Experts from Glyndŵr University will investigate how sugars from new forms of ryegrass can be chemically modified to produce additives which could be used as a thickening or gelling agent in a range of products in the food, pharmaceutical and cosmetics industries.
They will work with scientists from Aberystwyth University and Bangor University in a pan-Wales research project which has been awarded more than £450,000 in funding from the Biotechnology and Biological Sciences Research Council’s Integrated Bio-refining Research and Technology Club (IBTI).
Glyndŵr University will focus its research on fructans in new strains of ryegrass, grown on land unsuitable for arable farming, which have been developed by plant biologists at Aberystwyth to produce biofuel.
Traditional ryegrasses store their carbohydrates as starch, a very stable molecule that is difficult to modify.
In the new ryegrasses, however, these are stored as fructans, long chains of fruit sugar molecules which can be easily modified using chemicals - without impacting upon the suitability of the grass for producing biofuel.
The aim of the project is to develop an economically viable biofuel which decreases the dependency on crude oil without impacting on global food supplies.
A third Welsh university, Bangor University, will look at ways to increase the yield of the fructans and minimise waste products by using its expertise in sonication, a scientific process which uses soundwaves to agitate particles.
The project is being led by Professor Peter Williams, Director of the Centre for Water-Soluble Polymers at Glyndŵr University.
Professor Williams said: “The isolation and modification of fructans for use in industry will make these crops much more cost effective for farmers and so will encourage their growth.

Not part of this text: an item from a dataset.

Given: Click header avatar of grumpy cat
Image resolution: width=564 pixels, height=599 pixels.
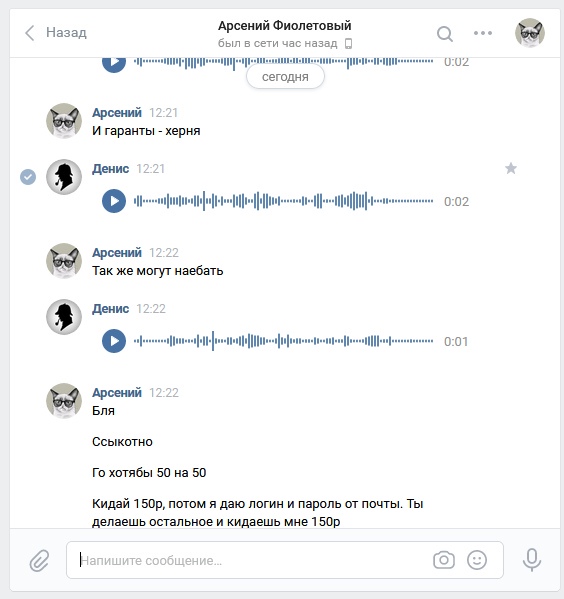Looking at the screenshot, I should [x=530, y=33].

“The work brings together world leading research from within Wales in the areas of plant biology, biochemistry, chemistry and surface and colloid science. It is an excellent example of three Welsh universities pooling together multidisciplinary expertise on a project which has the potential to bring huge benefits to both industry and to the general public.”

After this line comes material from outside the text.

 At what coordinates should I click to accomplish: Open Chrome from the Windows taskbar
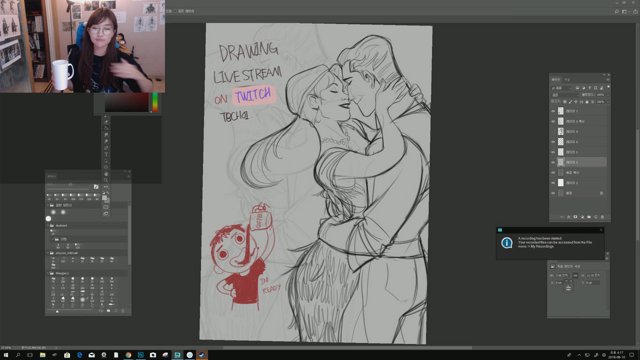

Dr Celia Caulcott, Director of Innovation and Skills, BBSRC said: “There is a pressing need to find alternatives to oil based fuels and with global reserves declining sustainable biofuels are one of very few practical alternatives. There are some significant challenges in the use of leaves or stalks to make such fuels, not least the economic viability of any processing plant established to do so. Research such as this will ensure that as soon as the science underpinning biofuel production reaches the stage of commercialisation researchers will be in a good position to make it an economic success.”
Anna Davies, Technology Translator for the Centre for Water-Soluble Polymers, said: “Food versus fuel is a sensitive topic and with the increasing changing land use from arable to biofuel farming it is crucial that we develop alternative solutions which will not contribute to the global food crisis. The research will contribute towards this - the ryegrass offers an exciting alternative to first generation biofuels such as wheat and sugar beet.”
Dr Adam Charlton, from the Welsh Institute for Natural Resources, Bangor University, said: “The award of this prestigious grant to three Welsh Universities will allow us to consolidate existing links between the institutions in the area of bio-refining and bio-based materials and will showcase Welsh scientific expertise to both industry and the wider UK academic community.”